═════ Extracted information ═════
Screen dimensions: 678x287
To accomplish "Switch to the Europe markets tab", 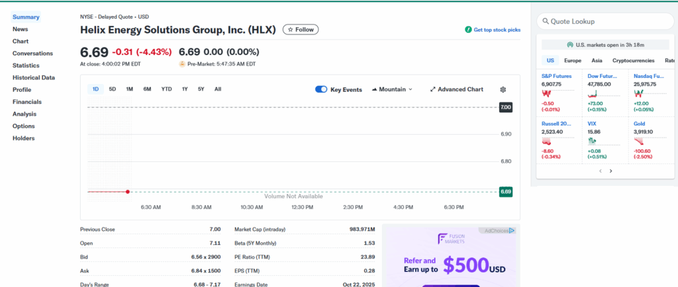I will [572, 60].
═════
═════ Extracted information ═════
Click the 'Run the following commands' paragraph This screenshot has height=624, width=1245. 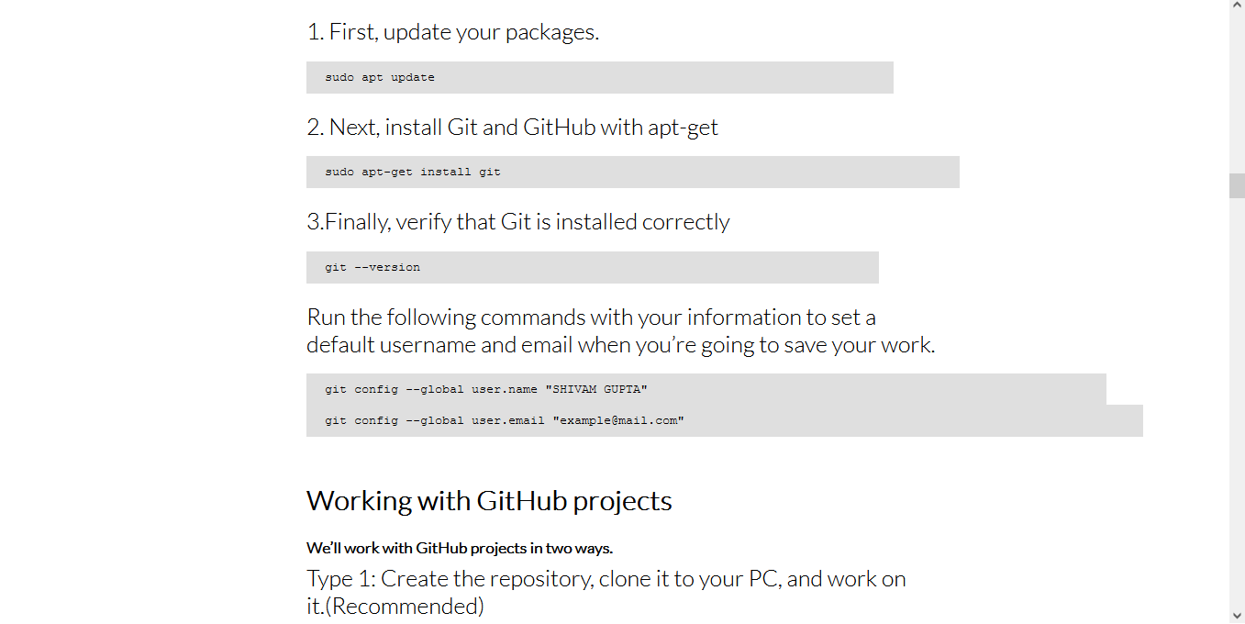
═════
═════ Extracted information ═════
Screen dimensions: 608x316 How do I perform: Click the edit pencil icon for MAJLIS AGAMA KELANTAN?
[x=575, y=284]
═════
◆ **Stated task**
Pick out every line in the rows above that contains the word "dimensions", and copy each of those lines in full.

◆ **Output below**
Screen dimensions: 678x287
Screen dimensions: 608x316 How do I perform: Click the edit pencil icon for MAJLIS AGAMA KELANTAN?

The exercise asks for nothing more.